Rewrite the items from the line containing "Screen dimensions: 828x499" through the last line, swapping "toolbar" for "menu bar" and leaving everything else unchanged.

Text and element location items
######

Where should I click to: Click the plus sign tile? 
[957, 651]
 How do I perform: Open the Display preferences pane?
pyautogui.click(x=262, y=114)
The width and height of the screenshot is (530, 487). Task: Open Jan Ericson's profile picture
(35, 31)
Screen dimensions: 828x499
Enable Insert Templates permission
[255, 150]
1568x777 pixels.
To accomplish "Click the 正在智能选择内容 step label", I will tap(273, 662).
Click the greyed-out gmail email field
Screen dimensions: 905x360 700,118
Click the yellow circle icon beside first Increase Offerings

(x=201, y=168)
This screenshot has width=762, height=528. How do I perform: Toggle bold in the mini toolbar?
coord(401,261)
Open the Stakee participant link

######

** Output of the exercise **
Screen dimensions: 828x499
Enable Insert Templates permission
[255, 150]
1568x777 pixels.
To accomplish "Click the 正在智能选择内容 step label", I will tap(273, 662).
Click the greyed-out gmail email field
Screen dimensions: 905x360 700,118
Click the yellow circle icon beside first Increase Offerings

(x=201, y=168)
This screenshot has width=762, height=528. How do I perform: Toggle bold in the mini menu bar?
coord(401,261)
Open the Stakee participant link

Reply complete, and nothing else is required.